**STATED GOAL**
Pull out every line of the material below that contains the word "near". Treat uppercase and lowercase as different.

**RECORDS SHOWN**
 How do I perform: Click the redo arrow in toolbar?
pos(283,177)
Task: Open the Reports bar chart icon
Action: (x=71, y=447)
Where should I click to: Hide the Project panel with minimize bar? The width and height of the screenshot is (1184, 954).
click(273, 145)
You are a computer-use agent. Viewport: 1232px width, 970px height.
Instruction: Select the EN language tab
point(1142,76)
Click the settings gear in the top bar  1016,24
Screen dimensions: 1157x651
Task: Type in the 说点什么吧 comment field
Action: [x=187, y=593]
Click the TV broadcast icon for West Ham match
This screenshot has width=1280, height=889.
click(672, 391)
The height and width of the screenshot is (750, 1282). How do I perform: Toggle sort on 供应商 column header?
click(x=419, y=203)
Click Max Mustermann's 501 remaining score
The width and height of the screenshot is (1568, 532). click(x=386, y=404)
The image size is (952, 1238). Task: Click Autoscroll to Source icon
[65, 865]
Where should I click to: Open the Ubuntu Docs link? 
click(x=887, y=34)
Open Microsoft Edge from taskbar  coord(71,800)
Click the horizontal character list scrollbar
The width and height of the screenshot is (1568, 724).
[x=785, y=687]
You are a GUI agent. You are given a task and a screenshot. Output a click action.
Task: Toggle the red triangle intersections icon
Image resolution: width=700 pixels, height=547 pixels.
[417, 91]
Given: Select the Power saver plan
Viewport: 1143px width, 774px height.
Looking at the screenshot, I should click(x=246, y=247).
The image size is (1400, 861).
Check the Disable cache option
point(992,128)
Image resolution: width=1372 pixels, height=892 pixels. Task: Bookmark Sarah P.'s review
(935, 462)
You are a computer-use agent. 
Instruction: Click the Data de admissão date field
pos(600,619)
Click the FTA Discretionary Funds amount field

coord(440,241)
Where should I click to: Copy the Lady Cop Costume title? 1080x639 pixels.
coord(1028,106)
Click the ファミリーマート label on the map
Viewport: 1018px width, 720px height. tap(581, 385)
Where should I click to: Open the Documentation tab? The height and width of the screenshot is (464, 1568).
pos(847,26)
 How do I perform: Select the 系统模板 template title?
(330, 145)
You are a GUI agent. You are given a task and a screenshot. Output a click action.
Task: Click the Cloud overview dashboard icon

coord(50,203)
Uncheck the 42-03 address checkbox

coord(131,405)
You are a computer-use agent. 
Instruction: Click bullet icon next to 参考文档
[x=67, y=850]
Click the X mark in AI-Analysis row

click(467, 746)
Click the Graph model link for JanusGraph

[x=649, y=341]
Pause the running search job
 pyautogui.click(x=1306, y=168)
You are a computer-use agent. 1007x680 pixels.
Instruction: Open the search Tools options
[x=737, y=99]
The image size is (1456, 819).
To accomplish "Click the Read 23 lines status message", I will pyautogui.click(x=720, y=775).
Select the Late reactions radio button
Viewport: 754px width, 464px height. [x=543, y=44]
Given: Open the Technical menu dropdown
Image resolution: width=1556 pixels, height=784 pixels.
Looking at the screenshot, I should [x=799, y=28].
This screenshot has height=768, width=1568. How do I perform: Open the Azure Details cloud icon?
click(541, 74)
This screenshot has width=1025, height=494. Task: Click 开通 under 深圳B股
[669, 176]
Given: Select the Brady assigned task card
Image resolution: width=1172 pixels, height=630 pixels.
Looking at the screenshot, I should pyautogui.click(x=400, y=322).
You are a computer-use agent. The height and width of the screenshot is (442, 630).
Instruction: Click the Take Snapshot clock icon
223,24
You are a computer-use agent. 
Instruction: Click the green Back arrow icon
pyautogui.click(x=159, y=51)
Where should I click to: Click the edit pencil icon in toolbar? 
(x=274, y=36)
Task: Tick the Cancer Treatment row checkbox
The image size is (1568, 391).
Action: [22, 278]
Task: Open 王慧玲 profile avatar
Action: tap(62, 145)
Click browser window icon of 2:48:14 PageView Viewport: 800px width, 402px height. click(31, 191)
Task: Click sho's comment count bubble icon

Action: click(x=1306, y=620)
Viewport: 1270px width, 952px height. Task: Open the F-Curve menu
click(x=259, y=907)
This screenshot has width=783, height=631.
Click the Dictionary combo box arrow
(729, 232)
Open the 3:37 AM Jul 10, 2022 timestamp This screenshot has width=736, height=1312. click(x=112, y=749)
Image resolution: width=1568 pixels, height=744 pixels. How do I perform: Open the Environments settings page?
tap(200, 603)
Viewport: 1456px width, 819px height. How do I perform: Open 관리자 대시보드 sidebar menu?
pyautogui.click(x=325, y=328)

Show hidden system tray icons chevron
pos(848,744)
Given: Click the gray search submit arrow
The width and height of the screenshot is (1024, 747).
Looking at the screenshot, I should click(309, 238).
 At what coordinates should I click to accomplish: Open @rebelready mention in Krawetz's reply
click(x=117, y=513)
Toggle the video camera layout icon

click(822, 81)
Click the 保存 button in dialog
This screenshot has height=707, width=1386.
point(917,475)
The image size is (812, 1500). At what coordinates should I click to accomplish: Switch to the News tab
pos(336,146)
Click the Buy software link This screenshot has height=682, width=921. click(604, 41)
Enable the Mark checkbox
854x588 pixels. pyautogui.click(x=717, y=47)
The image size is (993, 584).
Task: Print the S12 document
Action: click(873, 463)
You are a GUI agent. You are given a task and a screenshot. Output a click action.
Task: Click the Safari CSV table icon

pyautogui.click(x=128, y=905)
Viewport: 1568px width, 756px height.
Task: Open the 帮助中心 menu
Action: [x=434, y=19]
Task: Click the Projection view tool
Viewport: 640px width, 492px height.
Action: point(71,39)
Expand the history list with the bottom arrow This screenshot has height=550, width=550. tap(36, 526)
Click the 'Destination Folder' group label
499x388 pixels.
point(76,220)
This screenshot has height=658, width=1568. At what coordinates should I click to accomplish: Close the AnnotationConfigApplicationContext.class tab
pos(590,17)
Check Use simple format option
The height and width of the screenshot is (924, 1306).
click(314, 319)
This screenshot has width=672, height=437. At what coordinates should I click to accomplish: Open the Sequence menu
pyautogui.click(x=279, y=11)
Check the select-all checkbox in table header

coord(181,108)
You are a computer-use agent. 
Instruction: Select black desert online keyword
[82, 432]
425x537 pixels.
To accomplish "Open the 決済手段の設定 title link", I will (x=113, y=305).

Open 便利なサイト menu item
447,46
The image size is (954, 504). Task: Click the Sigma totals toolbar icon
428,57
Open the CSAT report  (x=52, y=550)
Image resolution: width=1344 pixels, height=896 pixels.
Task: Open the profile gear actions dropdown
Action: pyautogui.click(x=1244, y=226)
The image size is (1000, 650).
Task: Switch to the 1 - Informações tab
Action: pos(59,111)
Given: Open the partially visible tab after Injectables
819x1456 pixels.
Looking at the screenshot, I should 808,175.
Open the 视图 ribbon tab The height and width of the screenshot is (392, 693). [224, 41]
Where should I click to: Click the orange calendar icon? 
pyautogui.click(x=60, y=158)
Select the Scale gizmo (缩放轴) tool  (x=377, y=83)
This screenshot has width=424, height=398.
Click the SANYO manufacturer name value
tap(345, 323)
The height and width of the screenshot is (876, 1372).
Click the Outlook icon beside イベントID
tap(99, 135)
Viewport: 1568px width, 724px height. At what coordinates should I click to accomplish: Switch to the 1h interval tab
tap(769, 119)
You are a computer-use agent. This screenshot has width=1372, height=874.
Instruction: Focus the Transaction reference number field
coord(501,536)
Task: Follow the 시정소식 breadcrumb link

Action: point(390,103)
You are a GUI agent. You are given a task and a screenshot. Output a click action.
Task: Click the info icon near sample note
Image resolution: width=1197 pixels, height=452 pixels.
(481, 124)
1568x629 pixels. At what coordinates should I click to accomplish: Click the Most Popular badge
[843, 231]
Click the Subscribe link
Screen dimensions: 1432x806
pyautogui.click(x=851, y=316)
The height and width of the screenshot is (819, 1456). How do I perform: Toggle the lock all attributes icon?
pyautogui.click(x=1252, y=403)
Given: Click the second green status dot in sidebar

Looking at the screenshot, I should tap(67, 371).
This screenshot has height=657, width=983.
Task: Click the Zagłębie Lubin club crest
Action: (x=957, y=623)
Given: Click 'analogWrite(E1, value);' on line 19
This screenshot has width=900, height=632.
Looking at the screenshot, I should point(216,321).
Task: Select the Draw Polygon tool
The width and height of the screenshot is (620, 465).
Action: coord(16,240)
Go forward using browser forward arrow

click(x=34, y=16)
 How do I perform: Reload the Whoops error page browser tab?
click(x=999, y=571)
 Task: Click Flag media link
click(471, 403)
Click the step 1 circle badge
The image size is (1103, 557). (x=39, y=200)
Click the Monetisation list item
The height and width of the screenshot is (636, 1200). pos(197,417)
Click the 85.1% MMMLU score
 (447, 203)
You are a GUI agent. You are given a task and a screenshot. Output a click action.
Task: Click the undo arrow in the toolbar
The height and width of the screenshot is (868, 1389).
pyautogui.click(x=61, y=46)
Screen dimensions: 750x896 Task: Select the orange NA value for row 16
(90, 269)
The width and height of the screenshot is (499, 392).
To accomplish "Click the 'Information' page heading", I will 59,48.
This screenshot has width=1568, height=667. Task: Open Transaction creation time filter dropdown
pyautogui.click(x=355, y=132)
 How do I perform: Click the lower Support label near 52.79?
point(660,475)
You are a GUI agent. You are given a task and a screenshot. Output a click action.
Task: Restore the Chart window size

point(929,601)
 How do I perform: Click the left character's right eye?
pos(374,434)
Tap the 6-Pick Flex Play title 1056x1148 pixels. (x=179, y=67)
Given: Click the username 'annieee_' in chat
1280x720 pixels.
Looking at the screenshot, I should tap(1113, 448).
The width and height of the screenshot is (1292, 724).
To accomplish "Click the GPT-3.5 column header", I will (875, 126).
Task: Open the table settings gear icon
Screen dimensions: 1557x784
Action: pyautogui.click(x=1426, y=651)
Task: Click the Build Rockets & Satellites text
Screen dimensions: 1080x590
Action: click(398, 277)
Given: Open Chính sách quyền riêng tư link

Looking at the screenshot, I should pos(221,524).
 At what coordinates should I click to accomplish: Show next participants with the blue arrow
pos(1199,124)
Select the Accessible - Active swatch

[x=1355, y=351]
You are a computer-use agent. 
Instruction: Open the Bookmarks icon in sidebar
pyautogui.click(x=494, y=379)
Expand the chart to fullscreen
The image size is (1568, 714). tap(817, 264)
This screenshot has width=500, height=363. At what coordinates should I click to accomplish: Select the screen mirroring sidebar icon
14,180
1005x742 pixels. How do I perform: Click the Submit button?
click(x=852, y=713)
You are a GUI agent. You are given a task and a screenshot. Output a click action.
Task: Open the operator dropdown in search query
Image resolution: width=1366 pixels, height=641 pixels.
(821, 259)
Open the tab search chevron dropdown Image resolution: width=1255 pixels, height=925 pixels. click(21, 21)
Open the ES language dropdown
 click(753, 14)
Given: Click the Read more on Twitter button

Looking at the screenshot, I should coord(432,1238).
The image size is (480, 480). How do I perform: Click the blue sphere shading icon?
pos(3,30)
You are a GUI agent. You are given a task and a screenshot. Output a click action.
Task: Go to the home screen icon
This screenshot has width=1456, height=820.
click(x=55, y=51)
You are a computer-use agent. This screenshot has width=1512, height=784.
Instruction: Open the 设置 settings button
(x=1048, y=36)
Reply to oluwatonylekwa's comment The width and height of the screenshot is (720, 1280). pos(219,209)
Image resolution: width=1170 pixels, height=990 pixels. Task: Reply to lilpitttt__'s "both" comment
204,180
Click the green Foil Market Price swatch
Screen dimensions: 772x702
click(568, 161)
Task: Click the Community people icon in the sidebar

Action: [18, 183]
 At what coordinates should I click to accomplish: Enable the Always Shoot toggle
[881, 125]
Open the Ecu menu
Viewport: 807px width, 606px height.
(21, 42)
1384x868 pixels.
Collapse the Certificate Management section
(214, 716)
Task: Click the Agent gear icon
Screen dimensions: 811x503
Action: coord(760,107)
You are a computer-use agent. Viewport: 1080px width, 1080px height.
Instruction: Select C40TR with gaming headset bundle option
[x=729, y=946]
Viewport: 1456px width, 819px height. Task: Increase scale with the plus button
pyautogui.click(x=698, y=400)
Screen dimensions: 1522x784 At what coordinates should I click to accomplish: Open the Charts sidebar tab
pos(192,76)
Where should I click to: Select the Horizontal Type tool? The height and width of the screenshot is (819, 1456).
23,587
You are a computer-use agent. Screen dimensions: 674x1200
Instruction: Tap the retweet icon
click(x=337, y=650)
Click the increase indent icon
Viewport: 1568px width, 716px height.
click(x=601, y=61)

**ANSWER FOR THE TASK**
Task: Click the info icon near sample note
 How do I perform: Click the lower Support label near 52.79?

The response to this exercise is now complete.